Oke, berhenti menghayal Jean.

Saka mendadak menunjuk ikan hias milik Jean. Gadis itu pun mengangkat plastik tersebut. "Ini? Kenapa?"

"Gue lupa beli makanan ikannya tadi. Jadi, nanti malem lo mau kan nemenin gue?"

Sudah dikatakan sejak awal, jangan menghayal Jean!

Gadis itu tersenyum kikuk, lalu mengangguk. "Gue mau kok."
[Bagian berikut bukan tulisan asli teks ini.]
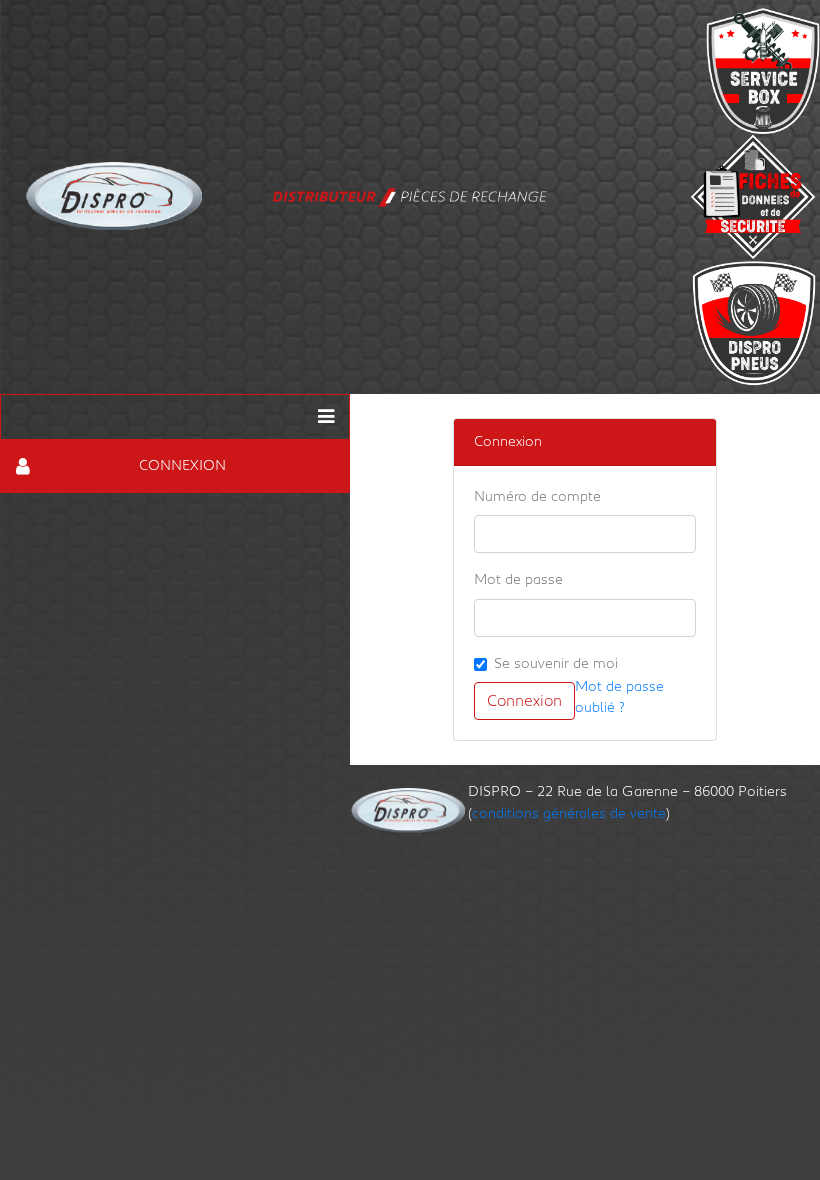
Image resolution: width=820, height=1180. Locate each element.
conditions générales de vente (569, 813)
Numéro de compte (537, 496)
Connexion (524, 701)
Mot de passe (518, 579)
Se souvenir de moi (556, 663)
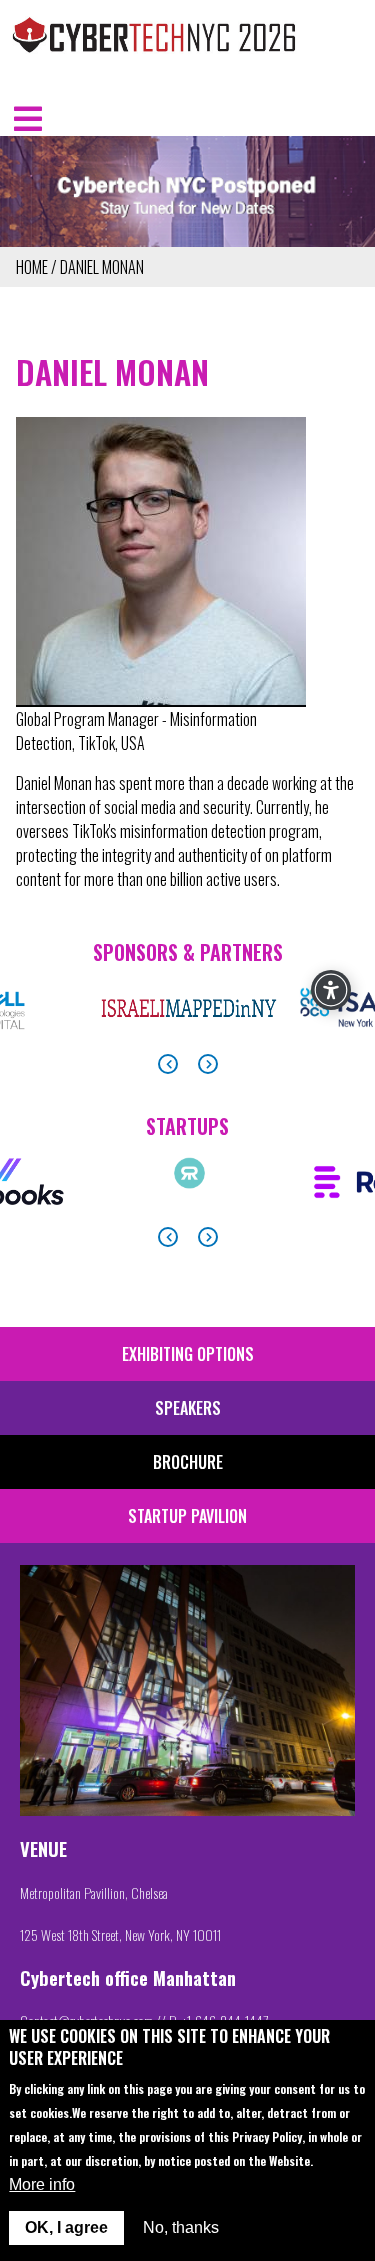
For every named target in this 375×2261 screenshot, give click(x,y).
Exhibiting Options (188, 1354)
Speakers (188, 1408)
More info (42, 2184)
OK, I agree (66, 2227)
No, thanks (181, 2227)
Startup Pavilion (187, 1516)
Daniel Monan (102, 267)
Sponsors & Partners (188, 952)
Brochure (188, 1462)
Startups (187, 1126)
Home (32, 267)
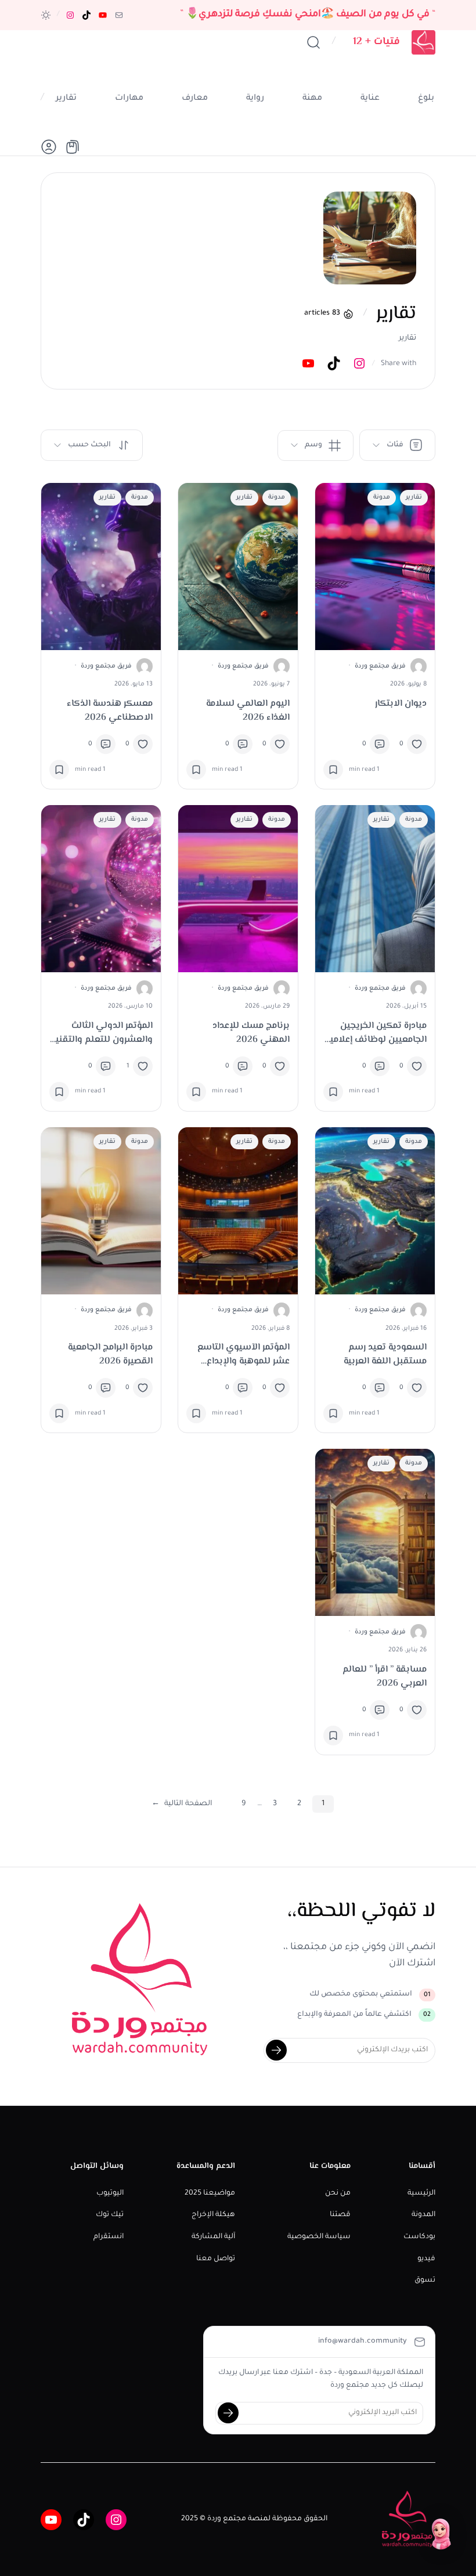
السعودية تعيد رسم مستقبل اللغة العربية (385, 1355)
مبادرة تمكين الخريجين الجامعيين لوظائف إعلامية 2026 (376, 1033)
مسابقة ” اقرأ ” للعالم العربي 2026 (384, 1677)
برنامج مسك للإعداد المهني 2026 (251, 1033)
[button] (46, 15)
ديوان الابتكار (401, 704)
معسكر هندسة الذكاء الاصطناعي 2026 (110, 711)
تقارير (414, 497)
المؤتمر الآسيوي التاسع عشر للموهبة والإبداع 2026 (243, 1355)
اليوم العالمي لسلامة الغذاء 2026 (248, 711)
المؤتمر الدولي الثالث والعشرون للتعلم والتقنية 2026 (102, 1033)
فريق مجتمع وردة (380, 666)
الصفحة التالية (182, 1804)
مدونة (381, 497)
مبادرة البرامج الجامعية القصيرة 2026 (110, 1355)
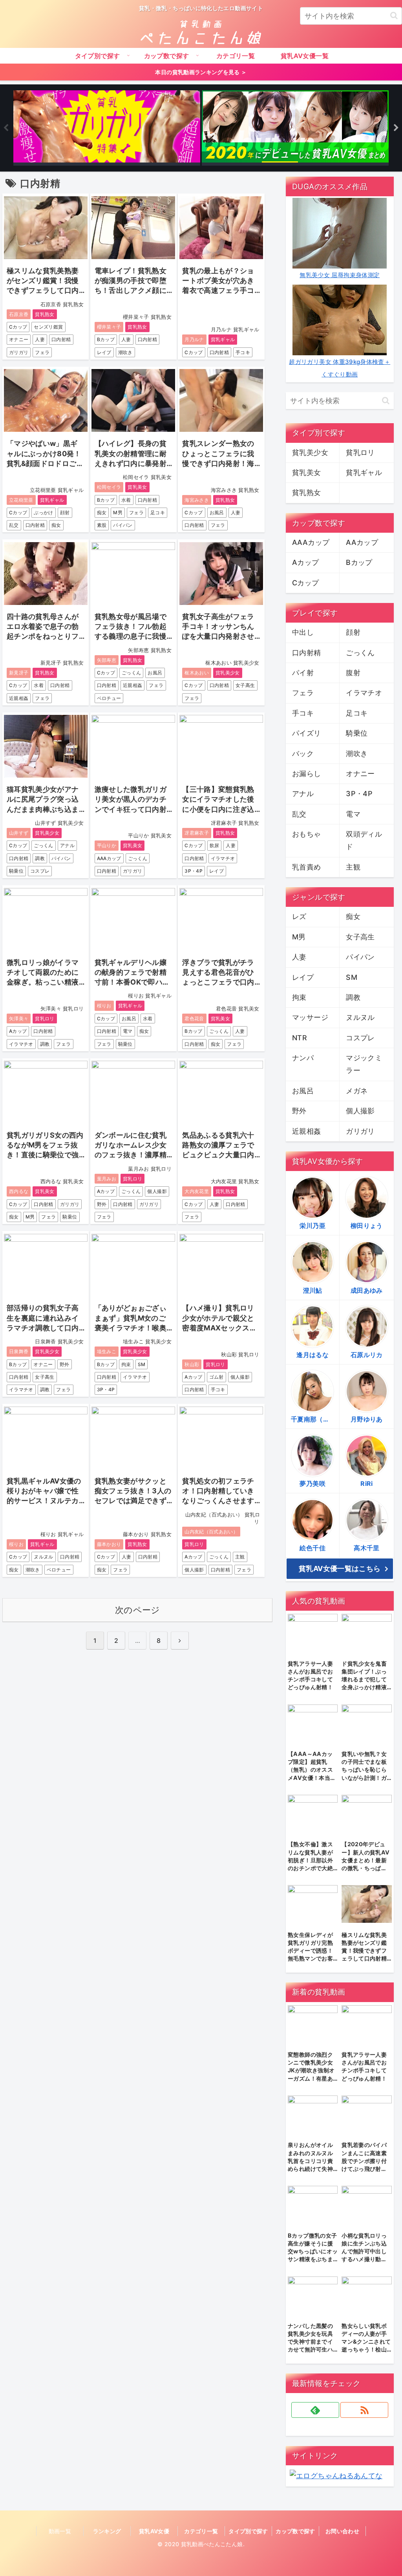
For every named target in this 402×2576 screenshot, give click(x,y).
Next (396, 128)
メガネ (356, 1091)
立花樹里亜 (21, 500)
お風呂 (217, 512)
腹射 (353, 673)
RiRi (366, 1483)
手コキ (243, 352)
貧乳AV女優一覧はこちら (339, 1568)
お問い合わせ (342, 2531)
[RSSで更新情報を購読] (364, 2410)
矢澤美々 (18, 1018)
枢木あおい (197, 673)
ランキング (107, 2531)
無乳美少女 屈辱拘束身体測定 (340, 275)
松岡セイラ (109, 487)
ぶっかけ (43, 512)
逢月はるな (312, 1355)
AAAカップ (109, 858)
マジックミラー (364, 1064)
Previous (6, 128)
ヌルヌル (43, 1557)
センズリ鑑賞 (48, 327)
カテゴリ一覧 (201, 2531)
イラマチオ (223, 858)
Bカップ (106, 339)
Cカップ (18, 327)
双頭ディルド (364, 840)
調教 (40, 858)
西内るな (18, 1191)
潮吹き (125, 352)
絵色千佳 (312, 1548)
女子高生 (245, 685)
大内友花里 (197, 1191)
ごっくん (131, 673)
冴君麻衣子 (197, 833)
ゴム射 (216, 1377)
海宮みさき (197, 500)
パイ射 (303, 673)
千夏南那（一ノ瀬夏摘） (315, 1419)
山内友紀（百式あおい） (211, 1532)
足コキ (157, 512)
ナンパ (303, 1058)
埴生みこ (106, 1351)
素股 (102, 525)
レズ (299, 916)
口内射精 (61, 339)
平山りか (106, 845)
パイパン (122, 525)
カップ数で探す (295, 2531)
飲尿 (214, 845)
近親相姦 (18, 698)
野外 (102, 1204)
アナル (67, 845)
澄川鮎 (312, 1290)
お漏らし (306, 773)
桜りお (104, 1005)
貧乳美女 (137, 487)
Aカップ (18, 1031)
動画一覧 (60, 2531)
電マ (128, 1031)
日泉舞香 (18, 1351)
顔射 (65, 512)
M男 (117, 512)
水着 (126, 500)
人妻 (40, 339)
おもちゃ (306, 834)
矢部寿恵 (106, 660)
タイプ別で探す (248, 2531)
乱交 (14, 525)
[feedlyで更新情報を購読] (315, 2410)
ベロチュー (109, 698)
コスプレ (39, 871)
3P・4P (194, 871)
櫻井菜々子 (109, 327)
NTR (299, 1038)
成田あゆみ (367, 1290)
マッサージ (310, 1017)
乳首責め (306, 867)
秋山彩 (192, 1364)
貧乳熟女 (44, 314)
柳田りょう (367, 1226)
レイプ (104, 352)
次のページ (137, 1610)
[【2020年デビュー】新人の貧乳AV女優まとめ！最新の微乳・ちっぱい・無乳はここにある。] (295, 128)
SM (142, 1364)
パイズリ (306, 733)
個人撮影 (156, 1191)
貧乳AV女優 (154, 2531)
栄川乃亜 (312, 1226)
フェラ (42, 352)
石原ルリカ (367, 1355)
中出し (303, 632)
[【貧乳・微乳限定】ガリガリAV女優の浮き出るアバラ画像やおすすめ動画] (106, 128)
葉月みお (106, 1179)
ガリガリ (18, 352)
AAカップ (362, 542)
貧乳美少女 (228, 673)
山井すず (18, 833)
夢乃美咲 (312, 1483)
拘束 (126, 1364)
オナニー (18, 339)
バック (303, 753)
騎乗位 (16, 871)
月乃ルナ (194, 339)
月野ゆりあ (367, 1419)
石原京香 (18, 314)
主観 (240, 1557)
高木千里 (366, 1548)
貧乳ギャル (223, 339)
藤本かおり (109, 1544)
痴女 (56, 525)
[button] (394, 15)
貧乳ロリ (44, 1018)
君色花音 (194, 1018)
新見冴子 (18, 673)
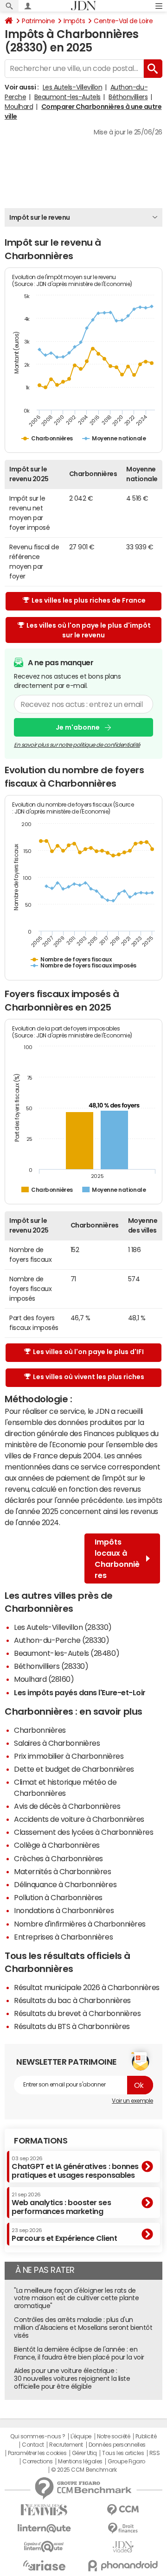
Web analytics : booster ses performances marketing (61, 2203)
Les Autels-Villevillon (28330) (63, 1627)
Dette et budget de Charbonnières (74, 1769)
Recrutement (66, 2445)
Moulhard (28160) (44, 1679)
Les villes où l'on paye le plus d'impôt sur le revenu (88, 630)
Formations (40, 2141)
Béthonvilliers (128, 97)
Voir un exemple (132, 2101)
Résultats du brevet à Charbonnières (77, 2013)
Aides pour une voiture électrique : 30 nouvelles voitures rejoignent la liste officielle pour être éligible (72, 2378)
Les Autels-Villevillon (72, 87)
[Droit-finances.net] (123, 2528)
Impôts (74, 21)
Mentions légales (80, 2461)
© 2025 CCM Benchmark (83, 2470)
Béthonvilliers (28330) (51, 1666)
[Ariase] (44, 2565)
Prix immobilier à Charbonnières (68, 1756)
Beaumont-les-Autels (67, 97)
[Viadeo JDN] (123, 2547)
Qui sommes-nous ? (37, 2436)
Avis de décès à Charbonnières (67, 1806)
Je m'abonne (78, 727)
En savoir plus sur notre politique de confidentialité (77, 745)
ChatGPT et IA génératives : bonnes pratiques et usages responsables (75, 2167)
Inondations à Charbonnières (64, 1910)
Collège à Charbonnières (57, 1845)
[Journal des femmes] (44, 2510)
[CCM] (123, 2510)
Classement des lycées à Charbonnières (83, 1832)
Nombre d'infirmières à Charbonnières (80, 1923)
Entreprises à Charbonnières (63, 1936)
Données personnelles (117, 2445)
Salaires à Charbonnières (57, 1743)
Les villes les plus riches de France (89, 600)
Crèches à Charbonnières (58, 1858)
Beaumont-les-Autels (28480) (66, 1653)
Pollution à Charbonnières (58, 1897)
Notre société (113, 2436)
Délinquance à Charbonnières (65, 1884)
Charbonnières (40, 1730)
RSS (154, 2453)
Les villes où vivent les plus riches (88, 1377)
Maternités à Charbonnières (62, 1871)
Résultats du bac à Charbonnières (72, 2000)
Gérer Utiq (84, 2453)
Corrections (37, 2461)
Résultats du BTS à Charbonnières (72, 2026)
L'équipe (81, 2436)
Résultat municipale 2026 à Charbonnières (87, 1987)
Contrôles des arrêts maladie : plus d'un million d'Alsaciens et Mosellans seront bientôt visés (83, 2327)
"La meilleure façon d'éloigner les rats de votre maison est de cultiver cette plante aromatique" (76, 2298)
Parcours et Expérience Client (64, 2235)
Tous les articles (123, 2453)
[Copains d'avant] (44, 2546)
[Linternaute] (44, 2528)
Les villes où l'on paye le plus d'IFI (88, 1351)
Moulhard (19, 106)
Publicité (146, 2436)
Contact (33, 2445)
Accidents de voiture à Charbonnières (79, 1819)
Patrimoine (38, 21)
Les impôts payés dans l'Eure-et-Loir (80, 1692)
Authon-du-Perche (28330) (61, 1640)
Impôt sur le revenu (39, 217)
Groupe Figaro (126, 2461)
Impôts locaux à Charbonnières (117, 1558)
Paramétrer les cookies (37, 2453)
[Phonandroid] (123, 2565)
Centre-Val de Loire (123, 21)
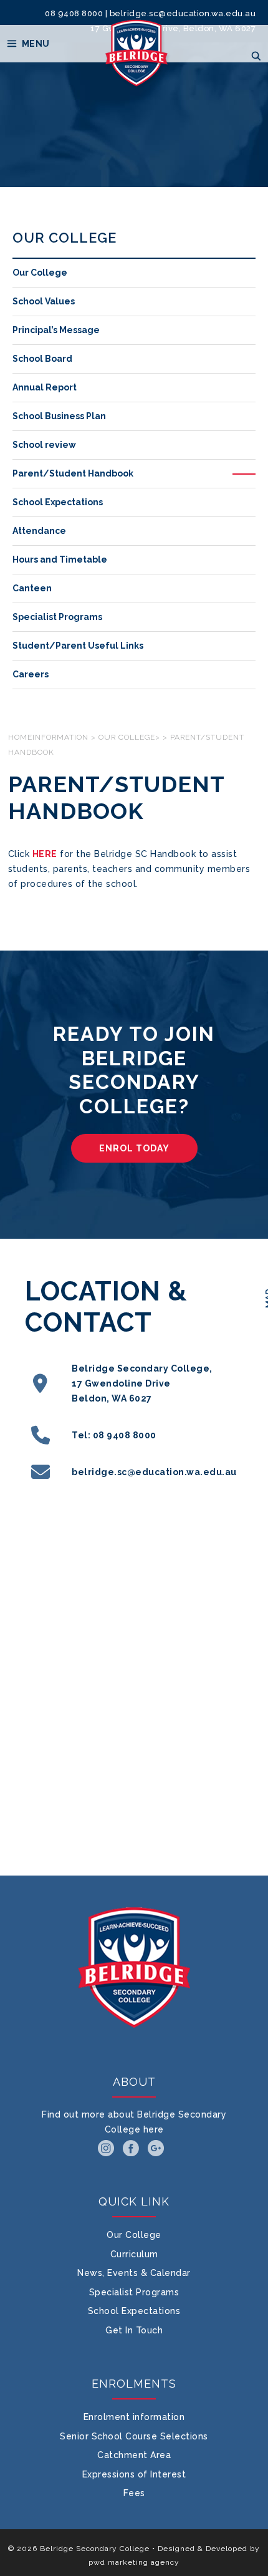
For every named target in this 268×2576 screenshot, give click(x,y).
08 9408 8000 (74, 13)
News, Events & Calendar (134, 2273)
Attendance (39, 531)
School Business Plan (59, 416)
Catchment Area (134, 2455)
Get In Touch (134, 2330)
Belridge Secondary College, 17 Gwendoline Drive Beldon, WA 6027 (142, 1383)
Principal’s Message (56, 330)
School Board (42, 359)
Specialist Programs (57, 617)
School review (44, 445)
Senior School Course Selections (134, 2436)
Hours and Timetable (59, 559)
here (153, 2129)
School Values (43, 301)
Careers (30, 674)
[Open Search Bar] (256, 56)
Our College (39, 273)
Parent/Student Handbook (72, 473)
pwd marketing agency (134, 2562)
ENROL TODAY (134, 1148)
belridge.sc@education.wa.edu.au (183, 13)
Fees (134, 2493)
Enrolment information (134, 2417)
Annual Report (44, 387)
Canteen (32, 588)
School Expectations (57, 502)
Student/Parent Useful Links (77, 646)
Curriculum (134, 2254)
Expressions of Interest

Saka tersenyum sekali lagi. Setelah itu, ponsel di saku celananya berbunyi. "Je, kayaknya ojek gue udah di jalan nih. Lo masuk aja."

"Iya, hati-hati."

Saka mengangguk, kemudian mengangkat teleponnya. Sementara itu, Jean sudah masuk ke rumah terlebih dahulu.

Belasan menit menunggu, akhirnya ojek Saka pun datang dan segera menepikan motornya di tepi jalan.

Lelaki itu menaikkan kaca helmnya. "WOI, BANGSAT. LO KIRA GUE OJEK?"

Saka terkekeh setelah mendapati Reyhan yang memberengut karena kesal. "Sabar Han, sabar. Kalau sewot nanti gantengnya ketiup angin," godanya. "Lagian pahalanya gede kalau nganterin temen pulang."

"Lemes banget mulut lo kalau ngomong!" hardik Reyhan. "Belum pernah dijejelin mercon, hah?"

"Kalau bakso mercon, gue mau," jawab Saka dengan santainya.

"Ngeles aja lo!" Sepertinya Reyhan sedang mengalami sesuatu semacam datang bulan. Nada bicaranya ketus, tetapi tetap terdengar menggelikan di telinga Saka. "Cepetan naik, goblok!"

"Iya iya, sabar Pak Haji!" Saka terkekeh, menahan tawa. Lantas, ia naik ke jok motor tersebut dan terus membujuk Reyhan agar ikhlas mengantarnya pulang.

Harusnya gue di rumah aja sambil streaming mv Mamamoo, batin Reyhan.